Lentera seperti biasa bangun
sekitar jam 5 pagi. Udara dingin
masih membekap kamar kami.
Dia aktif sendiri, mulai menengok-nengok wajah ibu nya yang masih tidur-tidur
ayam setelah subuh. Lentera masih
belum tega membangunkan paksa ibundanya.
Akhir-akhir ini suasana hujan kerap
menaungi pagi hari, membuat Lentera tidak bisa menikmati Paman Matahari-nya.
Demikian juga pagi ini – Senin, 16 Februari 2015. Suasana rintik-rintik dan awan mendung
masing menaungi kawasan Halim – daerah kami tinggal, membawa suasana hati yang
kelabu pula. Tapi sebenarnya bukan
karena faktor cuaca, akan tetapi karena tayangan televisi yang menyedihkan.

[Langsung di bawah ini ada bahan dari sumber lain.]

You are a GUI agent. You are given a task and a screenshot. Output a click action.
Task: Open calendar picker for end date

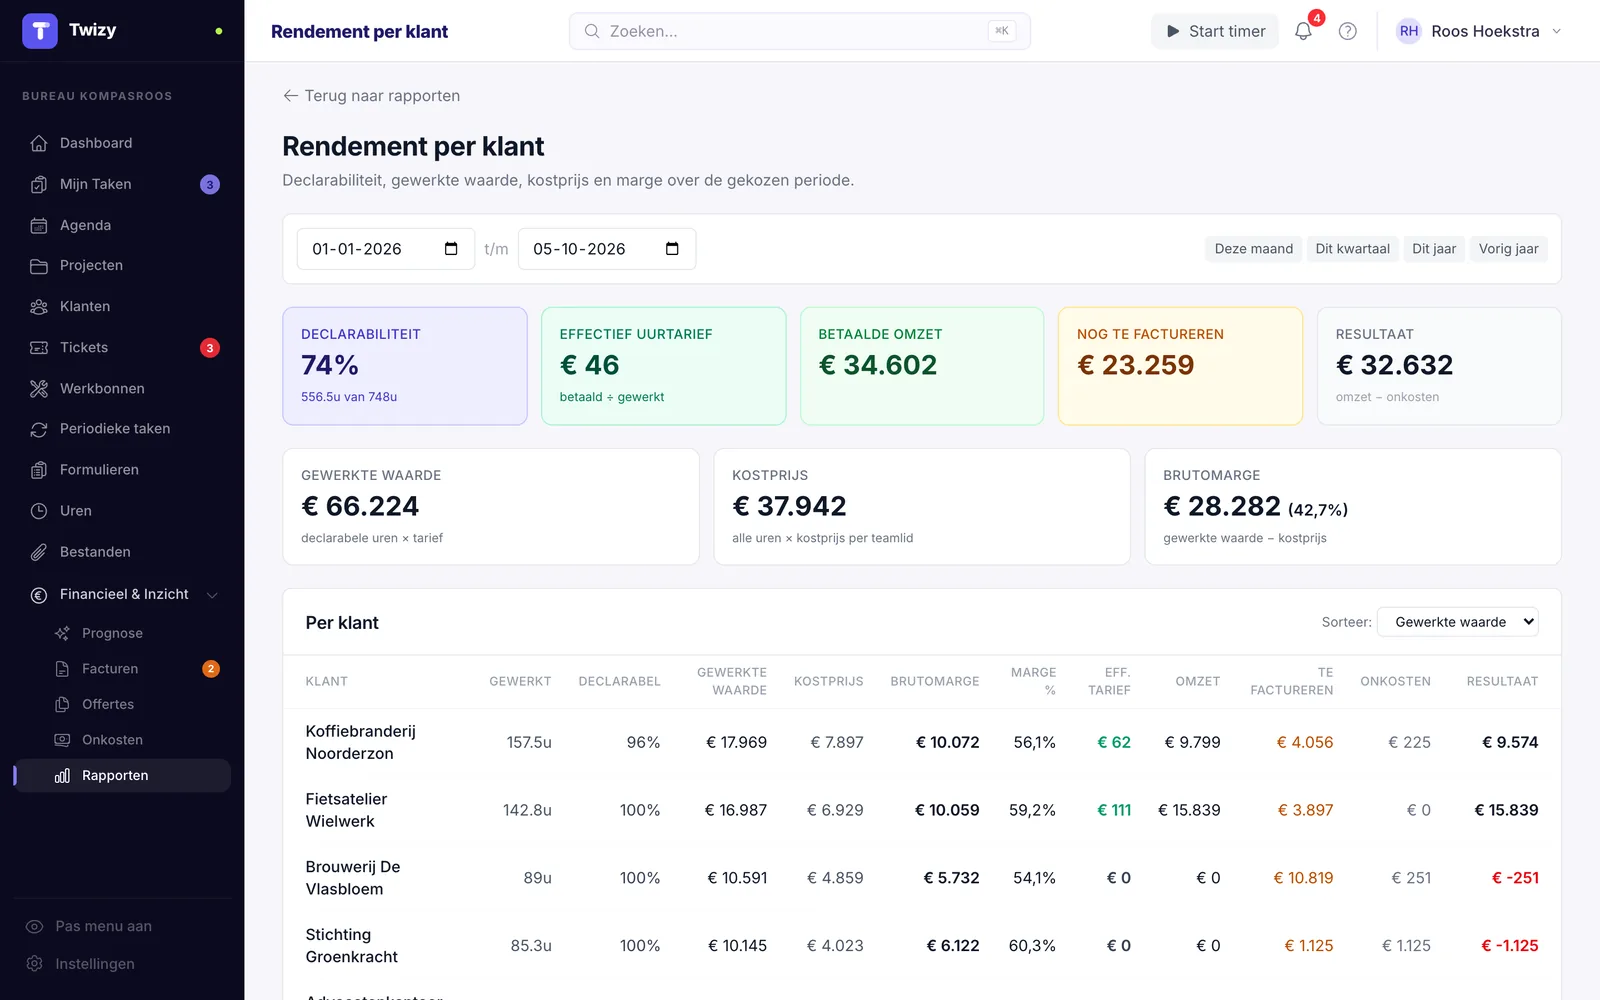pos(672,249)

Setelah latihan fisik Lentera:
jalan hilir mudik rumah dengan kereta dorongnya, dan juga makan paginya,
akhirnya Lentera terlelap tidur pagi.
Biasanya setelah Lentera tertidur, saya segera bergegas siap-siap
berangkat ke markas Imaji Bumi.
Tetapi pagi itu saya tertahan oleh tayangan langsung pembacaan keputusan
sidang praperadilan Komjen Budi Gunawan – sebuah kasus yang telah berlangsung
beberapa minggu yang menyeret perhatian saya. Komjen Budi Gunawan yang merupakan calon Kapolri yang
diajukan oleh Presiden Joko Widodo, ditetapkan oleh KPK sebagai tersangka korupsi. Detil akan sangkaan ini lumayan panjang
lebar juga, saya tidak akan bahas.
Putusan hakim sidang praperadilan
yang memenangkan Komjen Budi Gunawan karena alasan dia yang seorang polisi
bukanlah “penegak hukum” dan bukan pula pejabar Negara, sehingga penyelidikan
KPK tidak memiliki landasan hukum – itu sangat absurd. Belum lagi pertimbangan bahwa
gratifikasi alias sogok-menyogok tidaklah menyebabkan kerugian Negara, sehingga
KPK tidak bisa mengusut hal itu, I can’t express my feeling here with words.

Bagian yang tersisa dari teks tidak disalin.